Termasuk pula pada kategori reaksi pertama ini ialah terkait transformasi rekrutmen dan jabatan ASN. Pola karir yang selama ini terkesan tertutup dikabarkan akan makin terbuka. Misalnya saja ASN yang berkarir di lembaga-lembaga sipil akan dimungkinkan mengembangkan karirnya di kepolisian dan kemiliteran. Hal baru karena selama ini yang lazim adalah sebaliknya.
Hal yang diatur di revisi UU ASN ini berikutnya ialah bagaimana upaya mengurangi kesenjangan SDM di berbagai daerah utamanya di daerah terpencil, terluar, dan tertinggal, serta upaya untuk mendorong digitalisasi dalam manajemen ASN. Hal-hal tersebut dibarengi pula dengan upaya penguatan budaya kerja dan citra institusi atau lembaga.
KASN Bubar
Kekhawatiran banyak pegawai negeri dan para akademisi bahwa Komisi Aparatur Sipil Negara (KASN) akan dibubarkan akhirnya terjadi juga. "Penyempurnaan" Undang-Undang ASN yang semula di dalamnya memuat keberadaan KASN di undang-undang revisi telah diubah.
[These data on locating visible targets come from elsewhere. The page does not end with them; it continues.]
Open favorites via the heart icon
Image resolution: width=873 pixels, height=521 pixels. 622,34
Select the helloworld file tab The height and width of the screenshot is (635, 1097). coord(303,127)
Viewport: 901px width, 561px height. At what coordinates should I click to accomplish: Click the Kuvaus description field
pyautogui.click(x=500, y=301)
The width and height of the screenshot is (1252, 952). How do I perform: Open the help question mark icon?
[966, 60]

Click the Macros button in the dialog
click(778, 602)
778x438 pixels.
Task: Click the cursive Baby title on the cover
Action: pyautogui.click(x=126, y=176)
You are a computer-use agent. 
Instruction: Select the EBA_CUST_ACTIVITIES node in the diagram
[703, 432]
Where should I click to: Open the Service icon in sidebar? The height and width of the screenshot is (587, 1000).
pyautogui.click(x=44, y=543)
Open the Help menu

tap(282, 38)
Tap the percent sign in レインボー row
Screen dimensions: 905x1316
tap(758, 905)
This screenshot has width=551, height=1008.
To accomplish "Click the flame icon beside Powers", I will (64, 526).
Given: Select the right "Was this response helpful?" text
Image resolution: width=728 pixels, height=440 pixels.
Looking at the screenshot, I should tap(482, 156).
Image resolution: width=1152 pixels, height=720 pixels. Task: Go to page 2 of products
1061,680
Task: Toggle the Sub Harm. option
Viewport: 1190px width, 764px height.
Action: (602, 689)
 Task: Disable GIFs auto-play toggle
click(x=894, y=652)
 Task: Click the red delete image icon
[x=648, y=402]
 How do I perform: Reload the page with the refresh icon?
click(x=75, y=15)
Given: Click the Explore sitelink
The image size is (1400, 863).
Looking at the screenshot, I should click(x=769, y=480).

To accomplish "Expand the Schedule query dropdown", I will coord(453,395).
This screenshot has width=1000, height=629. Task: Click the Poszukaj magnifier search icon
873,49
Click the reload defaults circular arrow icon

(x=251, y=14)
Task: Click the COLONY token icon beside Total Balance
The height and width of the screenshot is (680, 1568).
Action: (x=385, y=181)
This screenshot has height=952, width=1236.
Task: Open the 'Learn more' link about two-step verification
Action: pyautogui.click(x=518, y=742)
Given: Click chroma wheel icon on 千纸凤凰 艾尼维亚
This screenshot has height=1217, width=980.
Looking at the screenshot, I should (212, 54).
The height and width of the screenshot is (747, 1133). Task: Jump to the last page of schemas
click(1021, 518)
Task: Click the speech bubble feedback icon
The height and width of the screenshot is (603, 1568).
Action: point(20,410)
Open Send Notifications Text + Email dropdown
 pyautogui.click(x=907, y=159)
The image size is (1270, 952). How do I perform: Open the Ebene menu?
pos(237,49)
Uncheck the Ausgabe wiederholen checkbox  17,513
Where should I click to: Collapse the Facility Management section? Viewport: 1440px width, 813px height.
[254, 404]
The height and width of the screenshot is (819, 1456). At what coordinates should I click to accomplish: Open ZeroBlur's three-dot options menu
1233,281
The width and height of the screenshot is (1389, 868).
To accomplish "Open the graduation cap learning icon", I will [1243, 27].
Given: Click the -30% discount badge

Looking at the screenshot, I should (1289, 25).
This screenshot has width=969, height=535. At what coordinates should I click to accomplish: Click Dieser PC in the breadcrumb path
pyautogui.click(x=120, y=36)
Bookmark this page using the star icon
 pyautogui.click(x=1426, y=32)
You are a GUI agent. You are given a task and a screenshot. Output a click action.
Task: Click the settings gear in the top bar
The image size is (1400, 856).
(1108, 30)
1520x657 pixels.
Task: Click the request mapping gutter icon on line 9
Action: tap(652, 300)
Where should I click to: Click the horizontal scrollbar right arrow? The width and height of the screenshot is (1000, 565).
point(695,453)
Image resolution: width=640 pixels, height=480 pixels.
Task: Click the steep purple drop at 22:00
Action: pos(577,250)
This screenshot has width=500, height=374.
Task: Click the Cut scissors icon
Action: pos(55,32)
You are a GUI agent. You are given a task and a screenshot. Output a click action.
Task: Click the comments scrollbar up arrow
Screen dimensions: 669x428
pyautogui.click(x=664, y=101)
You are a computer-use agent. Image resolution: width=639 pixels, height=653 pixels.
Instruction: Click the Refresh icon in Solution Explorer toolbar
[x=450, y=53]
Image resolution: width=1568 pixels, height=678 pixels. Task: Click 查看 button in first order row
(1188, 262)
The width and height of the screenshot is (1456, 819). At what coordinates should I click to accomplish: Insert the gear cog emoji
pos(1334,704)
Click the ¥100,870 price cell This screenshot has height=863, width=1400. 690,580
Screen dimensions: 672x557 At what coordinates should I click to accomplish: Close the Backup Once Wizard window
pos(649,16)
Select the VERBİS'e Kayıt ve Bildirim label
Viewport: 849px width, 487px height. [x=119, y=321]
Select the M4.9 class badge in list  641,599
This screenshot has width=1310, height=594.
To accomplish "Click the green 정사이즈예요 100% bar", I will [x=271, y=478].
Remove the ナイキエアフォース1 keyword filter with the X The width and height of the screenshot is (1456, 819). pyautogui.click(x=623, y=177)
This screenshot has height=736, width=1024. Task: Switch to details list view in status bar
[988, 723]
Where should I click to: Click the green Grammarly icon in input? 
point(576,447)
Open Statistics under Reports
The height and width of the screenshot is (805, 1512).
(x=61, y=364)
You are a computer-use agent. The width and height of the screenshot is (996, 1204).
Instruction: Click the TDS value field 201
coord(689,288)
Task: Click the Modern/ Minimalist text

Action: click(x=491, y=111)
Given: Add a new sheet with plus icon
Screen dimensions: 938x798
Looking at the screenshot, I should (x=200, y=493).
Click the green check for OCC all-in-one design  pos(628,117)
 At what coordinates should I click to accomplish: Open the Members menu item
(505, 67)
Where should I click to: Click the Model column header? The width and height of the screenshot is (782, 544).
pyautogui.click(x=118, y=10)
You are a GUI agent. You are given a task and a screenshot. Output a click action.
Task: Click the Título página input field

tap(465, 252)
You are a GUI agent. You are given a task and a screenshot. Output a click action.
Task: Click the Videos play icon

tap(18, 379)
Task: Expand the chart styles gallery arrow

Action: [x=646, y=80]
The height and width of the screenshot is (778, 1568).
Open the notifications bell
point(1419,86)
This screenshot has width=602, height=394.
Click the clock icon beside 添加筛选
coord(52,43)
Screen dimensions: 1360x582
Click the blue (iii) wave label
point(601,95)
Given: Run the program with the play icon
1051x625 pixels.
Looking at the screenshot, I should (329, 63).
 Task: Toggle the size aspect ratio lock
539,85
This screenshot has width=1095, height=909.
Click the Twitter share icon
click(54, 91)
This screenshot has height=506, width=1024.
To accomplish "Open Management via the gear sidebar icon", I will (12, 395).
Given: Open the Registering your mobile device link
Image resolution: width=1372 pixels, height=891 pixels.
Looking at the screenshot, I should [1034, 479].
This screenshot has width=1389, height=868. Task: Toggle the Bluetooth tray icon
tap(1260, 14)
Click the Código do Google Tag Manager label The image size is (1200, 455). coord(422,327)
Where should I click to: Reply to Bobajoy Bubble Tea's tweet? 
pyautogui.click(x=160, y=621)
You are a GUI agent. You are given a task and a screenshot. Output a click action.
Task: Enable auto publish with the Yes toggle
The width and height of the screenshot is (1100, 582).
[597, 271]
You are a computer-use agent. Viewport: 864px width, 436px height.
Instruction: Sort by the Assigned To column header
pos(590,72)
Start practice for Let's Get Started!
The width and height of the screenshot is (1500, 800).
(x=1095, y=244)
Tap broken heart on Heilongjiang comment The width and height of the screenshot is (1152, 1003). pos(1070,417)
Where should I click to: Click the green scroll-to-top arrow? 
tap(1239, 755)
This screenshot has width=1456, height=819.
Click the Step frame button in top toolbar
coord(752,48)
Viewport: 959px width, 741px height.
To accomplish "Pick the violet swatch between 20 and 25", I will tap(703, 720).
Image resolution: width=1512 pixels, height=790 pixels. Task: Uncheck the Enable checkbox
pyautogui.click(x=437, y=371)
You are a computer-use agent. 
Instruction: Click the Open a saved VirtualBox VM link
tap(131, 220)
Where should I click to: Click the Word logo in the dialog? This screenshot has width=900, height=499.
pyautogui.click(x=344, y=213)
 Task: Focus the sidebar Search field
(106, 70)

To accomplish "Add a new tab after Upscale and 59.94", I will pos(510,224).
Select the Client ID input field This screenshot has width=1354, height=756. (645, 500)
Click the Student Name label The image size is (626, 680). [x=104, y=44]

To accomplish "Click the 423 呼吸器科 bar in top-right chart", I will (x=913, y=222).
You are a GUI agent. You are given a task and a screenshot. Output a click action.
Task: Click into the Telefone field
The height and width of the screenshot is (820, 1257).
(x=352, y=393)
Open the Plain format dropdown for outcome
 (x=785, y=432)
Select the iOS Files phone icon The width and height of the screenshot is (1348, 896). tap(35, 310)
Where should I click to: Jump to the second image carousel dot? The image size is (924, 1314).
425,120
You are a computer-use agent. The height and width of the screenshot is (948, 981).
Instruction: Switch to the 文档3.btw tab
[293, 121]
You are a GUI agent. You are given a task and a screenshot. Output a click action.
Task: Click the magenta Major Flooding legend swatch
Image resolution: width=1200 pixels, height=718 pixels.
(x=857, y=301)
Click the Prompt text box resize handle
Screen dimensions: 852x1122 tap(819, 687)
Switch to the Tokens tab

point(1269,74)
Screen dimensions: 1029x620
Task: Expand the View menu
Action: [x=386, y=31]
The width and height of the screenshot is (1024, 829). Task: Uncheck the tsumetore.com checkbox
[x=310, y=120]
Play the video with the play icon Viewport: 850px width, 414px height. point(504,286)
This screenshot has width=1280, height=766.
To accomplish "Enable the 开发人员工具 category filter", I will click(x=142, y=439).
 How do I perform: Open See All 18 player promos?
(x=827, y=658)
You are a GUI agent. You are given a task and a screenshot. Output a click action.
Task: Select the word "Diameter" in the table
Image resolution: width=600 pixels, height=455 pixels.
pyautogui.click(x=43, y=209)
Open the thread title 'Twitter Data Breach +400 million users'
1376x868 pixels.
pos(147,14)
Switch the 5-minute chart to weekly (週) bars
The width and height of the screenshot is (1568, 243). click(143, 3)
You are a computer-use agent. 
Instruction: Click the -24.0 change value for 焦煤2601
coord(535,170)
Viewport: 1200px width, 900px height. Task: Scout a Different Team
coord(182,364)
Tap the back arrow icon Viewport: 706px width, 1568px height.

Sebuah lembaga independen yang bertugas untuk menjaga netralitas pegawai ASN; melakukan pengawasan atas pembinaan profesi ASN; dan melaporkan pengawasan dan evaluasi pelaksanaan kebijakan manajemen ASN kepada Presiden, KASN selama ini menjadi semacam pertahanan terakhir bagi para pegawai negeri di republik ini.
Cukup banyak cerita dari berbagai pelosok pemerintahan yang terekam mengenai bagaimana kiprah lembaga KASN. Berdasarkan data KASN per Desember 2022, tercatat 97 instansi pemerintah belum memiliki peraturan nilai dasar, kode etik, dan kode perilaku (NKK), sedangkan 604 lainnya telah memiliki peraturan tersebut. Sementara itu, pada 2020 hingga 2022 terdapat 1.840 pelanggaran kode etik dan kode perilaku ASN yang ditangani oleh KASN.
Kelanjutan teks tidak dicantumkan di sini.